Legislative Update 2-24-20
There’s always a part of the session where I’m reminded that advocating for hospitals goes beyond health care. That happened this week as I found myself testifying in the House Transportation Committee on travel demand management plans (TDMs). The proposed legislation requires all large employers to provide financial incentives for carpooling and telecommuting. I had the opportunity to team up with two of my most talented health care colleagues—Laura Pelosi, representing the Vermont Health Care Association, and Jill Mazza Olson, representing the VNAs of Vermont. We asked for an exemption for 24-hour health care facilities because our staffing needs and scheduling practices make these sorts of incentives unmanageable, especially in rural areas. Resources would be better spent on supporting H.723, which expands telehealth so that patients do not have to drive long distances unnecessarily to see specialists.
Our hospitals touch on so many different advocacy areas—from workforce to environment to community development. I feel privileged to represent Vermont’s hospitals on all of these fronts and equally lucky to work with some of the smartest colleagues around.

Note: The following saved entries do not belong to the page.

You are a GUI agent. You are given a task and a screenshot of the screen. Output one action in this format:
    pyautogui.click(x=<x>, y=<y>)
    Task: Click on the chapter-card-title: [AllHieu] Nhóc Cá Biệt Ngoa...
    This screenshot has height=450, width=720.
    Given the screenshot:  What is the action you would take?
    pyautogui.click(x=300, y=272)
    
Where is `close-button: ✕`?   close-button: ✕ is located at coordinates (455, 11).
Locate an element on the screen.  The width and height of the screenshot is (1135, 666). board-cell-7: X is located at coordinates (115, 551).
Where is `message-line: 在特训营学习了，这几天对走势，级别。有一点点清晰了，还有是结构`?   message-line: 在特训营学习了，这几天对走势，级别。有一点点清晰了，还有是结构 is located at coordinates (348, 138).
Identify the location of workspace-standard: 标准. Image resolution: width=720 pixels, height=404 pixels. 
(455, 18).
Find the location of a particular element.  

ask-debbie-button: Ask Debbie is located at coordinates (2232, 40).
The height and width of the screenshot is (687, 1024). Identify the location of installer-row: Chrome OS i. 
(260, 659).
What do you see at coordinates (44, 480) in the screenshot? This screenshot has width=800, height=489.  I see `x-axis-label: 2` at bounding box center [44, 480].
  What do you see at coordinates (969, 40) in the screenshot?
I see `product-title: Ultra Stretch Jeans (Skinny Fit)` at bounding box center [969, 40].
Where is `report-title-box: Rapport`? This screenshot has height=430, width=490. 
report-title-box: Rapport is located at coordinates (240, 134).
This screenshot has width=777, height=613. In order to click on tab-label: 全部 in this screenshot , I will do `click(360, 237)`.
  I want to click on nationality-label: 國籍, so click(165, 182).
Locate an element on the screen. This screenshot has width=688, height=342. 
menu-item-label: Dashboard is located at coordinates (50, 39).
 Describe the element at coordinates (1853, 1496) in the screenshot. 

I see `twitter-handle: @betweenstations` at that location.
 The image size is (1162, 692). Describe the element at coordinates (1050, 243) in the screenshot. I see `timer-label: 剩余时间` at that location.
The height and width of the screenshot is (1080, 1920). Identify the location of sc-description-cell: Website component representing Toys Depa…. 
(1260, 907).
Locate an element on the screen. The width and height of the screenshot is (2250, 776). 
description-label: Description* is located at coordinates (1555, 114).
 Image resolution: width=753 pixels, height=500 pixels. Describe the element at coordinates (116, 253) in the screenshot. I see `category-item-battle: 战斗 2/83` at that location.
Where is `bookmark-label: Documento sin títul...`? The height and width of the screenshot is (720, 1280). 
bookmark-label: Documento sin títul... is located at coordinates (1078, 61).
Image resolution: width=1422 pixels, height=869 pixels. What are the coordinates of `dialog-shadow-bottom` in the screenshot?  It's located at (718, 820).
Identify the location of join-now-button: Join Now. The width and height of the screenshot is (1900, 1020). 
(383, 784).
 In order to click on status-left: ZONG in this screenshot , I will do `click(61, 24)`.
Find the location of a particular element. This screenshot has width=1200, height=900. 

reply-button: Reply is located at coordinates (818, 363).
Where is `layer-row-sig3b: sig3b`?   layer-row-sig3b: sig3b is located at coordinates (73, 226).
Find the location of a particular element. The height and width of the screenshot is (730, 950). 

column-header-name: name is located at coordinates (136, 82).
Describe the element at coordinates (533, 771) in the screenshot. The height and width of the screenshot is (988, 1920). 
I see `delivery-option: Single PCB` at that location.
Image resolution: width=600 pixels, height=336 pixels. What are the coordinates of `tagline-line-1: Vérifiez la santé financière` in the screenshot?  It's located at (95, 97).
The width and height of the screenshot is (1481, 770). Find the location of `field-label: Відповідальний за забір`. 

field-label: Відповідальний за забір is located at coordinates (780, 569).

Prior authorization: Michael Rousse, CMO at Northeastern Vermont Regional Hospital, testified on behalf of the Vermont Medical Society about the administrative burden of prior authorizations to providers. He proposed implementing a Gold Card Program for commercial insurance and Medicaid. The Gold Card program would automatically exempt all health care providers with a 90 percent approval rate over a 12-month period from the prior authorization process for medical procedures and medical tests, including imaging. VAHHS supports this proposal because it will reduce the administrative burden of providers, which is the most reported frustration of health care providers in Vermont.
Workforce: The House Health Care Committee sent over their recommendations to the House Appropriations Committee, which included funding for scholarships for nurses and physicians. The committee recommended that the $1 million in tax incentives for nurses from the governor’s proposed budget will likely fund the scholarships for nurses. VAHHS appreciates this financial commitment to developing the health care provider workforce.
Planning for the care and treatment of patients with cognitive impairments: VAHHS testified on a bill that would require Vermont’s Commission on Alzheimer’s Disease and Related Disorders to create a state inventory of programs and long-term strategy and make recommendations on mandatory continuing education for health care providers. It also requires health care providers to disclose a diagnosis and treatment plan to family members after implied consent and requires hospitals to create operational plans to identify and manage patients with dementia or delirium. VAHHS testified on the innovative work the Alzheimer’s Hub and Spoke group is doing around providing an early diagnostic and resource referral tool integrated in the electronic medical record systems of hospitals and primary care physicians. VAHHS does not want the bill’s planning requirements to take away from Vermont’s current efforts to diagnose and manage the care of Alzheimer’s patients.
Implementation of Health Care Reform: The Senate Health and Welfare committee will be taking further testimony on their implementation of the health care
Board of Medical Practice Hearing Procedures: VAHHS will be testifying in the House Health Care committee in support of physician access to files during an investigation and disciplinary hearing.